É o momento de olharmos as mulheres peladas (e já sujas) pelas paredes. Calendários dos anos 90 e até oitenta. Mocinhas que hoje já devem ser avós, ali, testemunhas discretas de nossos furos.

Tem também um jornal de esportes do dia por aqui, cheio de impressões digitais. Não dá mais para ler as notícias que ficam à direita e à esquerda da página. Sentar, nem pensar. Agora ele enche de novo a câmera. Mais do que a gente imagina. A impressão é que aquilo vai estourar no nosso rosto. Mas – incrível – não estoura.

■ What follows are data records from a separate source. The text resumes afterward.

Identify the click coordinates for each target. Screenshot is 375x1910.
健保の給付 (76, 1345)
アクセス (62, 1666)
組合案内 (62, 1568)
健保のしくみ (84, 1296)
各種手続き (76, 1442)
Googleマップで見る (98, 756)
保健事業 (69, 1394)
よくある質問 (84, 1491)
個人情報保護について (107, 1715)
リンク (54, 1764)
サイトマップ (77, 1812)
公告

Enfia na banheira de novo. Esvazia e enche pela terceira vez. Ao se ajeitar lá dentro, a borracha dá um inesperado estouro e se acomoda. Coloca o bico no lugar. Pega um aparelhinho e vê a pressão. Tudo isso muito rápido, com muita eficiência, sem cursar nenhuma faculdade. Mas você sente que o cara é competente, é pós-graduado.

É aí que ele pega o nosso estepe e balança a cabeça negativamente. Você entende, o estepe está mesmo pela hora da aposentadoria. Negocia ali na calçada enquanto coloca o pneu no lugar. Você acaba comprando outro estepe.

Mas só quando você chega em casa é que você percebe que também está todo sujo, apesar de não sentar e nem encostar  em nada.

E pensa naqueles dois que te salvaram a vida. Admiro estes homens. São meus heróis.